In this insightful interview with George Galloway on the Mother of All Talkshows (MoATS, on RT’s Sputnik Radio), anti-imperialist author and commentator Vijay Prashad outlines the significance of three key events in the 1960s: the coup in Congo and the murder of Patrice Lumumba, the massacre of millions of communists and the slow-motion coup in Indonesia, and the coup in Brazil.
The Indonesian coup has been in the news recently in the light of revelations that British security was deeply involved in inciting right-wing generals to carry out the full-scale slaughter of communists in the country, preventing the likelihood of them coming peacefully to power as widely expected in the upcoming elections.
As the Guardian put it in a recent article: “Newly declassified papers show shocking role played by Britain in slaughter … British officials secretly deployed black propaganda in the 1960s to urge prominent Indonesians to ‘cut out’ the ‘communist cancer’.” (Revealed: how UK spies incited mass murder of Indonesia’s communists, 17 October 2021)
The ensuing massacre, which began in 1965, left three million Indonesian communists and progressives dead and installed one of the world’s most brutal kleptocrats, General Suharto, who retained his grip on power for 30 years, much to the relief of the imperialists.
Patrice Lumumba, faithful disciple of the pan-Africanist Ghanaian president Kwame Nkrumah and one of the brightest stars of the African liberation movement, was murdered in 1961 by the combined efforts of Belgian, British and US imperialism, just a few months after being elected as the country’s first independent prime minister.
He, too, was replaced by a brutal kleptocrat, Mobutu Sese Seko, who was able to keep his grip on power thanks to the backing of the imperialists, who were happy to let him bleed the treasury dry so long as they were able to keep control of Congo’s vast and profitable resources.
Vijay points out that one resource in particular, plutonium, was on the mind of the USA, which was desperate to make sure that it controlled the world’s reserves of the nuclear fuel. From rubber in the nineteenth century to coltan today, Congo continues to be drowned in blood for the sake of its resources – resources that could and should have been used to lift up and enrich not only the people of Congo but those of all Africa.
The coup in Brazil in 1964 was planned and orchestrated by the regime of President John F Kennedy. US-backed generals overthrow the nationalist government of João Goulart, who was considered too independent-minded and too friendly with the left for comfort. Goulart was hardly a revolutionary, but the fact that he had visited Soviet Russia and People’s China and had refused to cooperate with a proposed US invasion of Cuba marked his cards.

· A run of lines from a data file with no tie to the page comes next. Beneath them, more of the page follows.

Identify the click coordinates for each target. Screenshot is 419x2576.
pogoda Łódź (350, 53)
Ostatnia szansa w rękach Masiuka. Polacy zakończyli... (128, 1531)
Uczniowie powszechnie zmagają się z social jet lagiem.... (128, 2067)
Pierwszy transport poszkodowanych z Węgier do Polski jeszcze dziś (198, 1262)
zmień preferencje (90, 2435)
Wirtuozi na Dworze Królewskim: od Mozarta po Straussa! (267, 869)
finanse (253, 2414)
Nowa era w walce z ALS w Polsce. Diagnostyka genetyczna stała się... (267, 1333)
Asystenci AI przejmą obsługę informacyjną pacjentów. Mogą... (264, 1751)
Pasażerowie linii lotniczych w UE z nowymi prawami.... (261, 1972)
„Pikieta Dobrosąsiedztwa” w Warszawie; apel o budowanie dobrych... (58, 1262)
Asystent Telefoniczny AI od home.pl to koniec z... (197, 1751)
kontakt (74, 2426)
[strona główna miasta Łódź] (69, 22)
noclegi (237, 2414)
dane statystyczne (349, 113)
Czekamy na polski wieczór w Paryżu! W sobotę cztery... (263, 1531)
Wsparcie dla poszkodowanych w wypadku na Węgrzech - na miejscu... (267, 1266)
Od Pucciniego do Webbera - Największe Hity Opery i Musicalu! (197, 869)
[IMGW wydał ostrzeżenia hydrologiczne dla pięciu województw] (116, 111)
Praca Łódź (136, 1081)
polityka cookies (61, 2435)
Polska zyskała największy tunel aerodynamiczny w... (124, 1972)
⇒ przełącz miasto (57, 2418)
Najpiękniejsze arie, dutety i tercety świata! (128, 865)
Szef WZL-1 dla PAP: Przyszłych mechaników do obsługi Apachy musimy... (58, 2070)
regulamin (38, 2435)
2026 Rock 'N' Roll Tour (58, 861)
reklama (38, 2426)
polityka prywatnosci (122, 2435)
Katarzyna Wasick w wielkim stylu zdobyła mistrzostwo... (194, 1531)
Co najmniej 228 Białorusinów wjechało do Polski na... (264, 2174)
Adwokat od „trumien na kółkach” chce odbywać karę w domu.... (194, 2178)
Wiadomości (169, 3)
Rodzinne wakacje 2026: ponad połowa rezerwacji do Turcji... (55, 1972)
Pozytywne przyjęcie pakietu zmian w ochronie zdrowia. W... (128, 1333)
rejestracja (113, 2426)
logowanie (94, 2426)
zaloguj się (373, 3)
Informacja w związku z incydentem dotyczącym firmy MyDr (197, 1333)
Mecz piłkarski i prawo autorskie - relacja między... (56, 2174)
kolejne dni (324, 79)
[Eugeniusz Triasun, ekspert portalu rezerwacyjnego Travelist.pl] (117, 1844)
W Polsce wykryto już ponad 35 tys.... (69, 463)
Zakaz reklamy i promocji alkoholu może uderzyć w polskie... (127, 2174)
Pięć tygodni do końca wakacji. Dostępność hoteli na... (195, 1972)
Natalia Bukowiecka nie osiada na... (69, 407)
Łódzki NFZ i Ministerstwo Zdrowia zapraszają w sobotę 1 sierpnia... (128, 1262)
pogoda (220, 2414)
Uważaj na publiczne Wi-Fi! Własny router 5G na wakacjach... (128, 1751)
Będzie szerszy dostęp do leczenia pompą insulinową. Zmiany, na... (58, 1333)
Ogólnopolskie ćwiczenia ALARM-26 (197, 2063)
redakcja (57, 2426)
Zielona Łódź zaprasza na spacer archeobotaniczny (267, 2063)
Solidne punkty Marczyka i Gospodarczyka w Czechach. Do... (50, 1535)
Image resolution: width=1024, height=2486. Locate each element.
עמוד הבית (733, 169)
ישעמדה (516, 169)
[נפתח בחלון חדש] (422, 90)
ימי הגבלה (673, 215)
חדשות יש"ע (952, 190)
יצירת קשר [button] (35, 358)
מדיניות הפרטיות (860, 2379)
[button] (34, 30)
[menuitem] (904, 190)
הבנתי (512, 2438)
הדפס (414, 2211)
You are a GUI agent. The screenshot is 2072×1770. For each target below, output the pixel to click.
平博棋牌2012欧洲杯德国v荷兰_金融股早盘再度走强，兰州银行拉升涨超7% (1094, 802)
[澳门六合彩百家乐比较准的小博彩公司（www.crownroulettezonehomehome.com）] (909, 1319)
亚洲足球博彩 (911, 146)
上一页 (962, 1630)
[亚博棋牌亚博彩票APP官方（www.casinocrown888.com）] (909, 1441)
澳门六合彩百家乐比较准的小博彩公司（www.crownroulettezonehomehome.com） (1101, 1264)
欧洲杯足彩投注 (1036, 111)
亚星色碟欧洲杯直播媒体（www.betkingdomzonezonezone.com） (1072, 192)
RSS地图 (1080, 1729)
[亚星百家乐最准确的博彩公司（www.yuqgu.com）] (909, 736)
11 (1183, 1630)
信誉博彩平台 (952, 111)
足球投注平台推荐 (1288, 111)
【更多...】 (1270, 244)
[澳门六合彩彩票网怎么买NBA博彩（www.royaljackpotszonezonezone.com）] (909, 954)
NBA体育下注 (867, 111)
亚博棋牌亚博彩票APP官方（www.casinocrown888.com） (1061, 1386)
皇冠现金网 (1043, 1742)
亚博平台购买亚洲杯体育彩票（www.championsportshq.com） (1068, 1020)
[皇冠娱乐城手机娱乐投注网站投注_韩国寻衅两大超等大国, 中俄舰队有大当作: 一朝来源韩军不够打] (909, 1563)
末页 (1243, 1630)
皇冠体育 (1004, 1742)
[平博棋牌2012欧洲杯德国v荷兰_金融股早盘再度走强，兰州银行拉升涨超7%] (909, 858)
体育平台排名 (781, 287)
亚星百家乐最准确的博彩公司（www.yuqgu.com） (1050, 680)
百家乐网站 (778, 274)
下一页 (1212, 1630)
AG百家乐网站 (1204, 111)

In this way, three of the world’s most populous and significant countries – the largest in Africa, the largest in Latin America and the largest in Asia after China and India – were kept politically and economically subservient to the imperialists, against the will of their people, whose popular movements were drowned in blood.
Not only were their movements for liberation crushed, but the effects spread out across entire continents from these key locations. Rightly does Vijay point out that “we still haven’t come to terms with the true meaning of these events”, although they took place nearly 60 years ago.